#### Work task:
What you return must match the records word for word, except that pictures are dropped.

[Saved entries]
"""
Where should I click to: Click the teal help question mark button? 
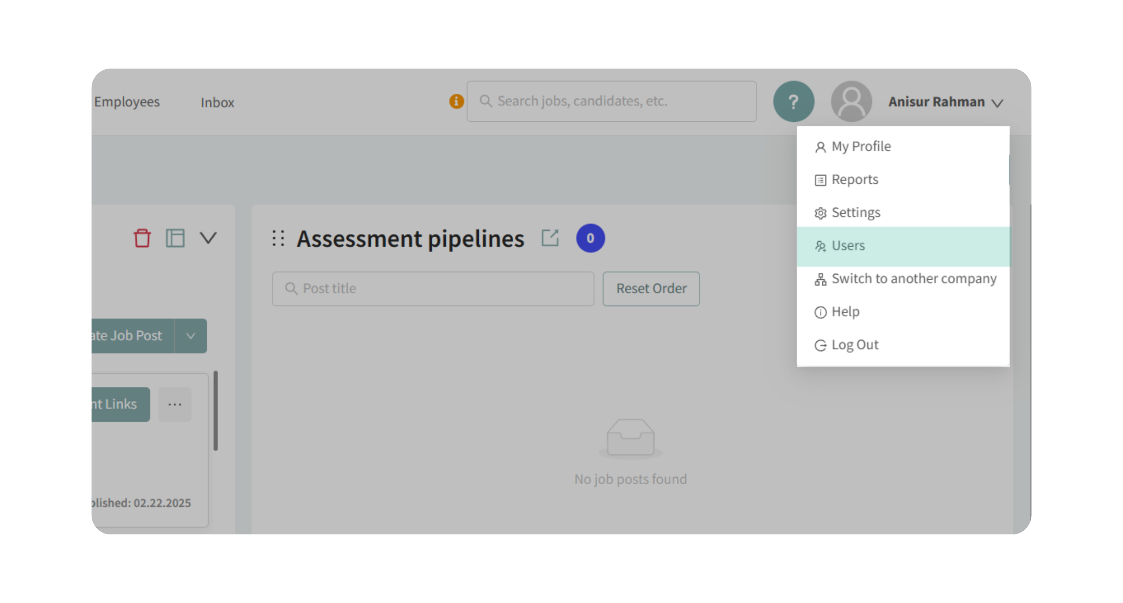tap(793, 102)
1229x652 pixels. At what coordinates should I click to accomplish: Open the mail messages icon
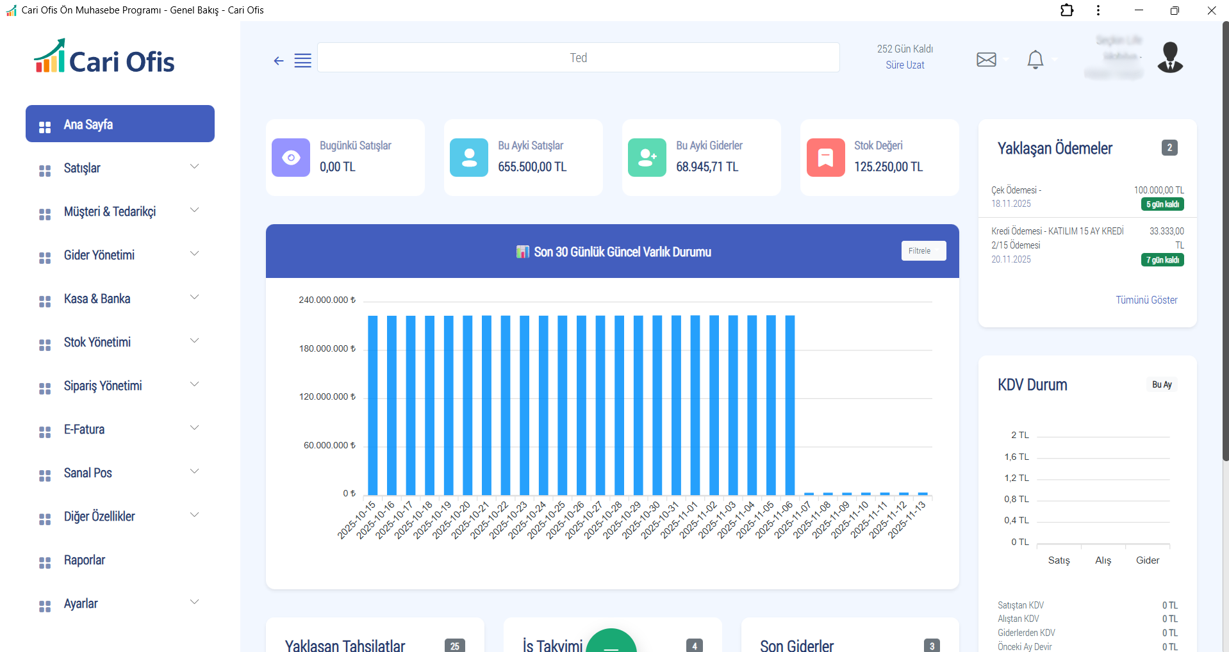pyautogui.click(x=986, y=59)
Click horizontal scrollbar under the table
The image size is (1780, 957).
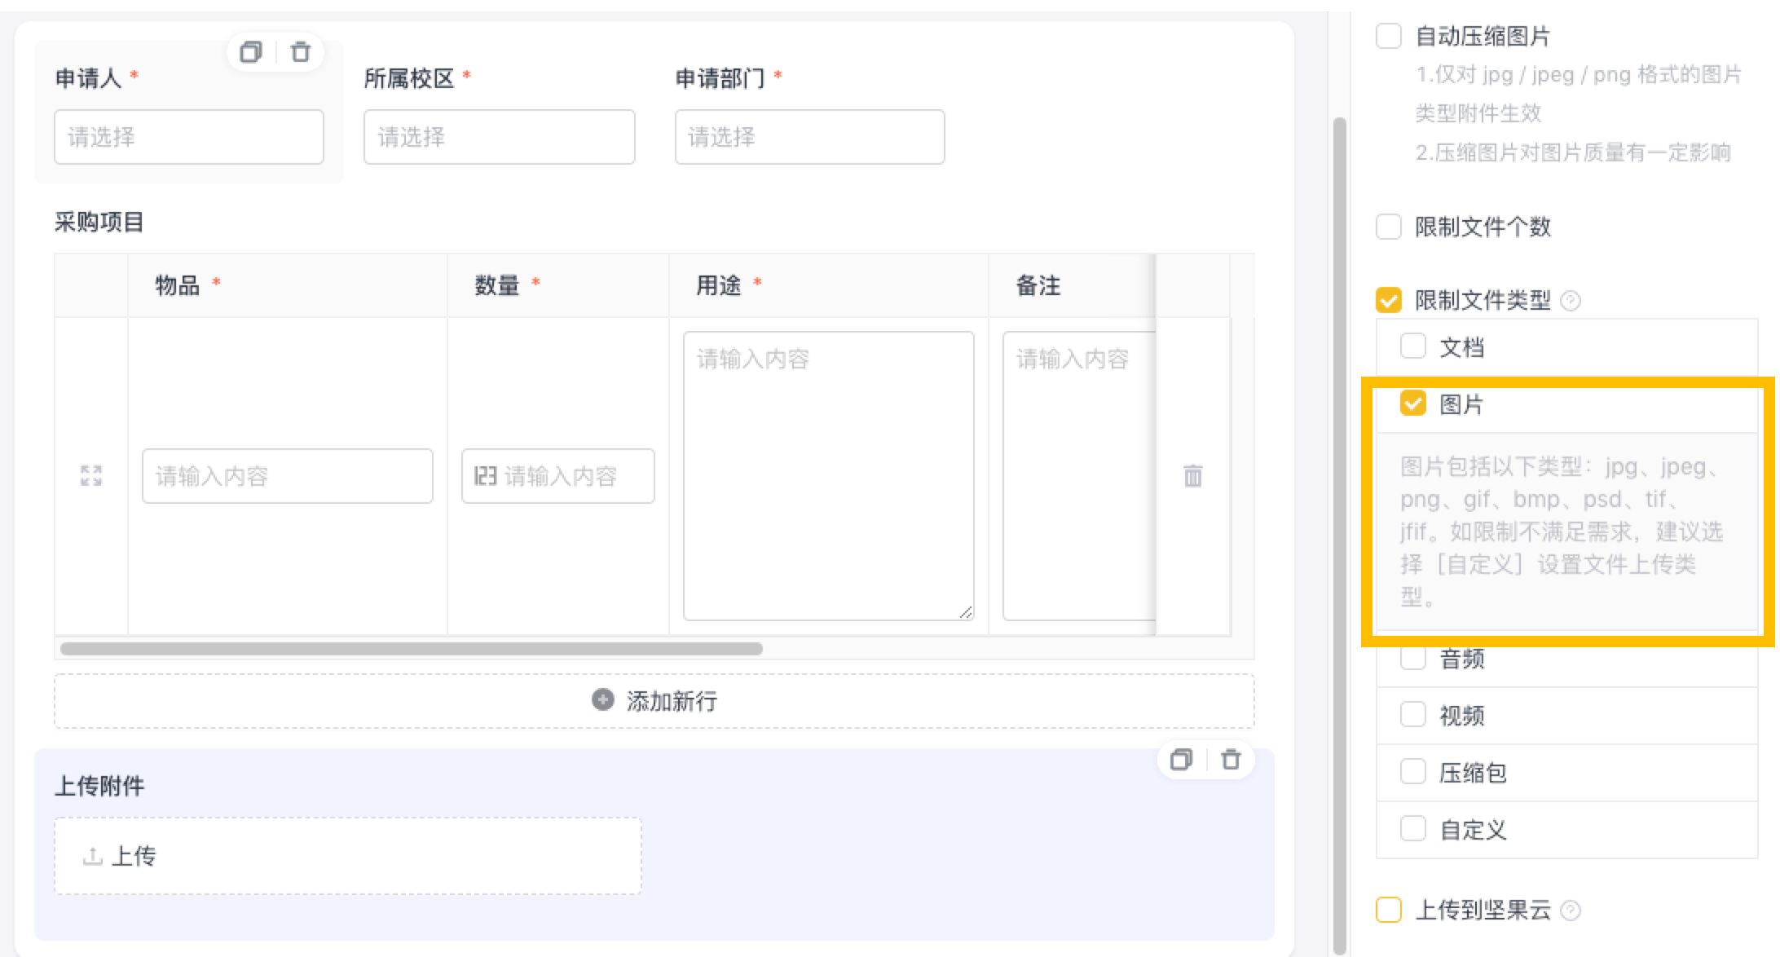point(412,649)
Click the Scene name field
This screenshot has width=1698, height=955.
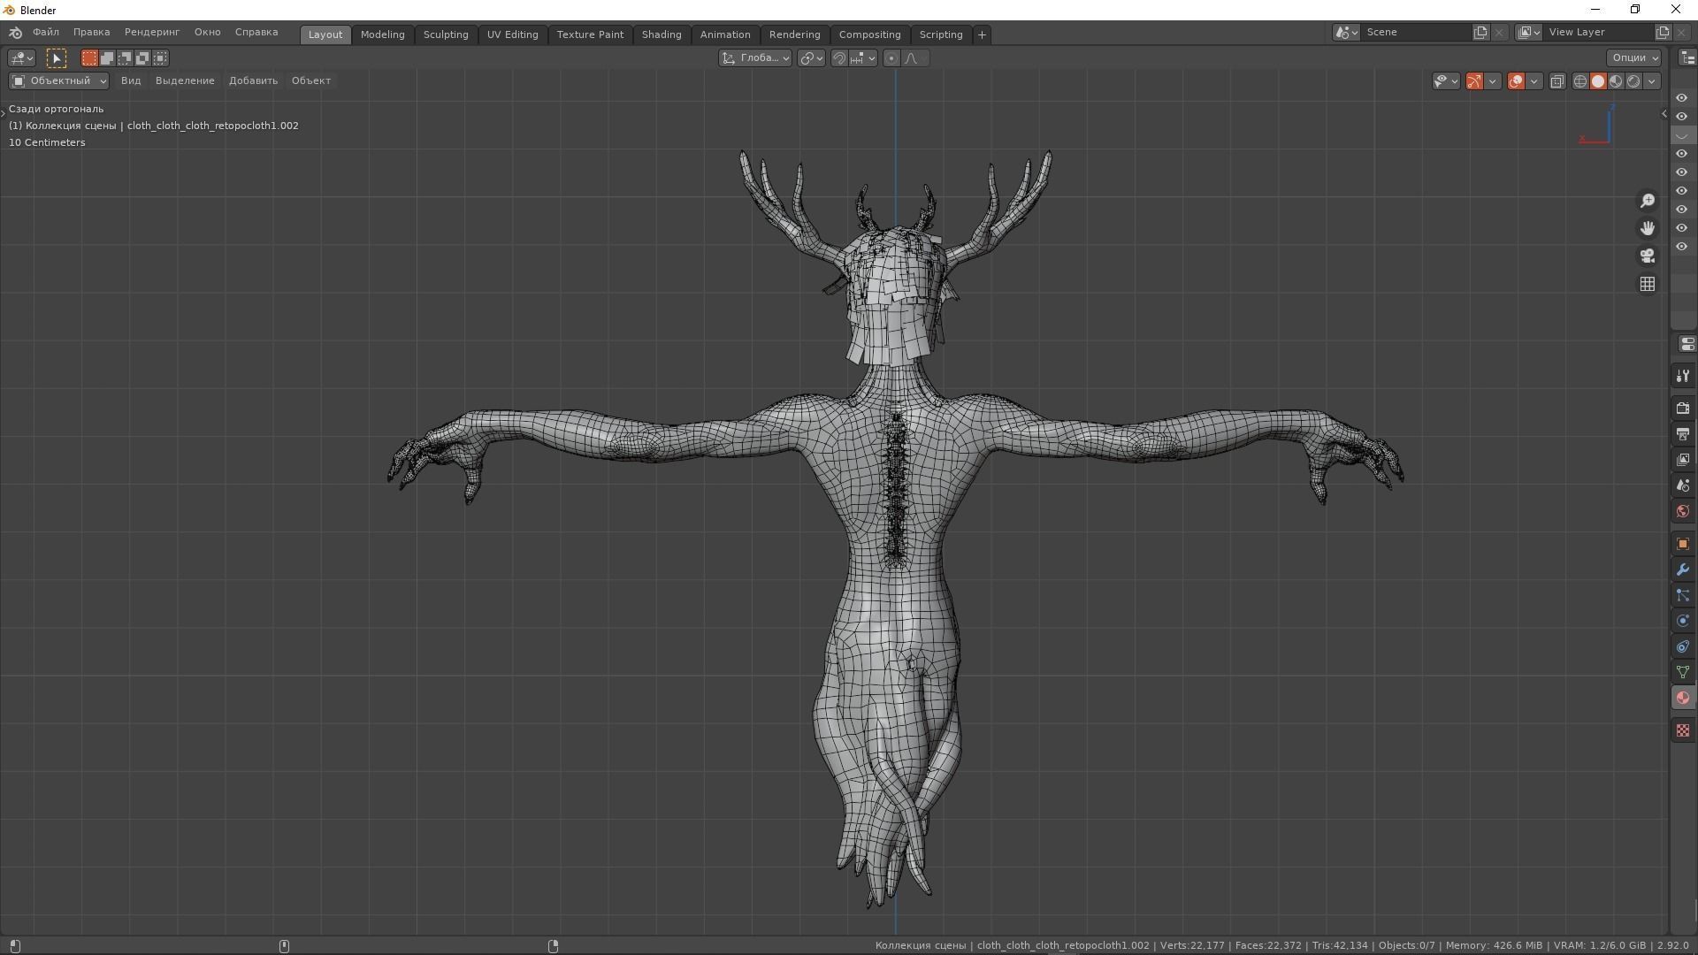tap(1415, 32)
"""
#### Exercise response:
Where should I click to: Click the teal help question mark button? 
tap(793, 102)
1229x652 pixels. At what coordinates should I click to accomplish: Open the mail messages icon
pyautogui.click(x=986, y=59)
Click horizontal scrollbar under the table
The image size is (1780, 957).
point(412,649)
Click the Scene name field
This screenshot has width=1698, height=955.
tap(1415, 32)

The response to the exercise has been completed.